You forgot $-1 \over root2$ as the other solution.
There are two methods one $cos^2x = cos^2\alpha$ , $x= n \pi + \alpha$ and $x = n \pi - \alpha$
and second method $cosx = cos\alpha , x = 2n \pi + \alpha , x = 2n \pi - \alpha$
take any alpha which satisfies the value and you will get whole possible answers.

 

[karush]

well that's pretty valuable to know
i was thinking of just one revolution

 

[skeeter]

$2\cos^2{x} -1 = 0$

$\cos(2x) = 0$

$2x = (2k+1) \cdot \dfrac{\pi}{2} \implies x = (2k+1) \cdot \dfrac{\pi}{4} \, , \, x \in \mathbb{Z}$

 

[karush]

ok not sure where 2x= came from but see that it works

 

[skeeter]

ok not sure where 2x= came from but see that it works

double angle identity for cosine derivation …
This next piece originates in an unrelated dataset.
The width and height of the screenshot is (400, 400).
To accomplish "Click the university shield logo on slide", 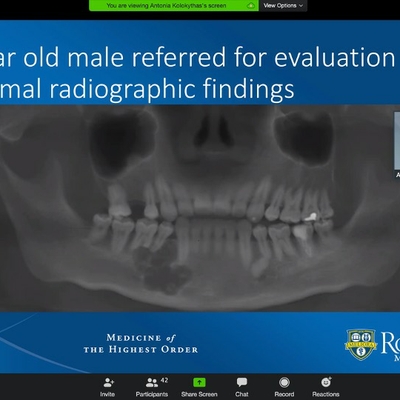I will click(361, 345).
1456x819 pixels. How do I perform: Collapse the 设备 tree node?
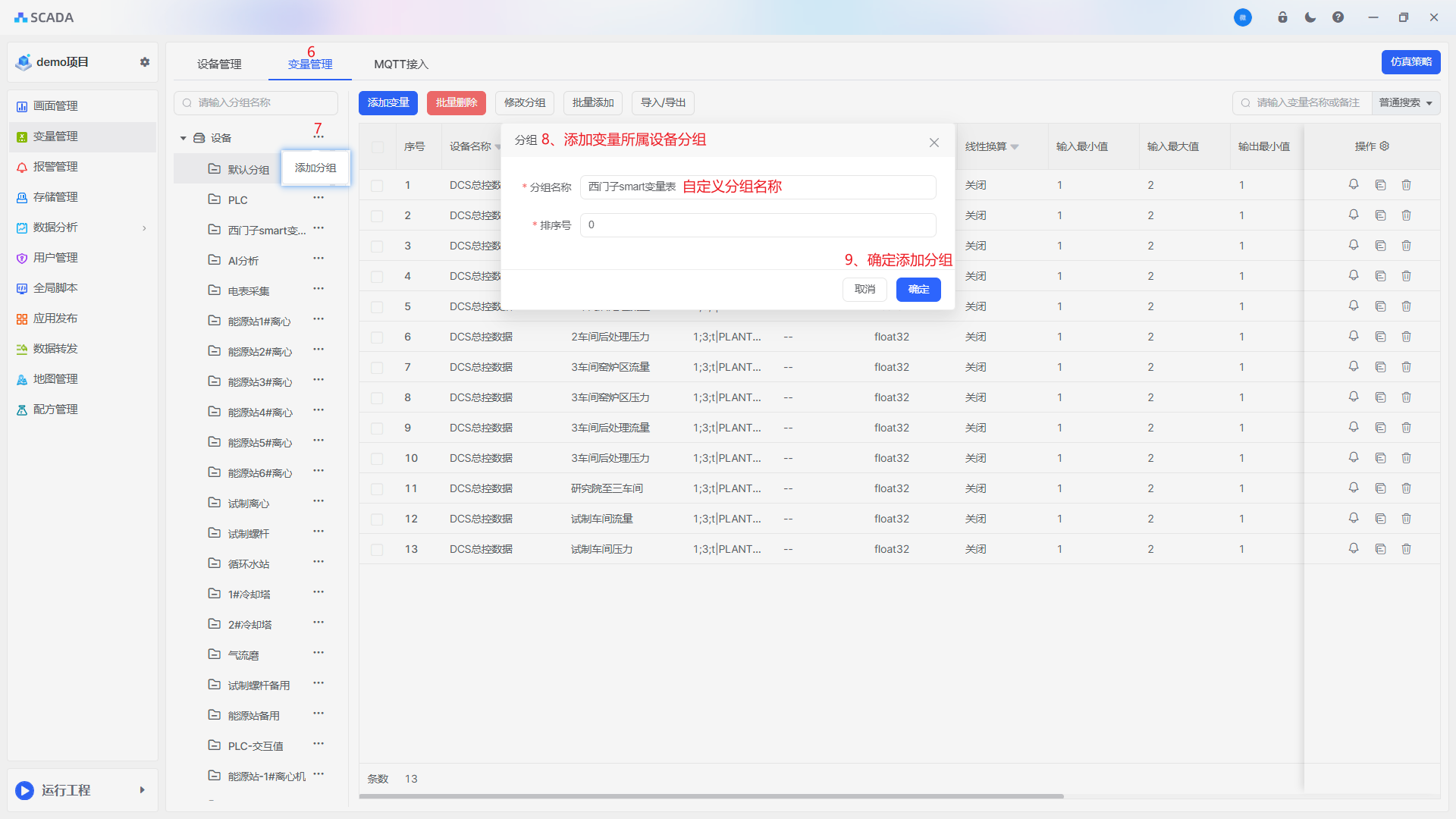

$\cos(2x) = \cos(x+x) = \cos^2{x} - \sin^2{x} = \cos^2{x} - (1-\cos^2{x}) = 2\cos^2{x} -1$

also, note …

$\cos(2x) = \cos^2{x}-\sin^2{x} = (1-\sin^2{x})-\sin^2{x} = 1-2\sin^2{x}$

 

[DaalChawal]

He might also don't know about $cos(A+B) = cosA cosB - sinA sinB$ and all other formulas

 

[karush]

yes i know that one its very common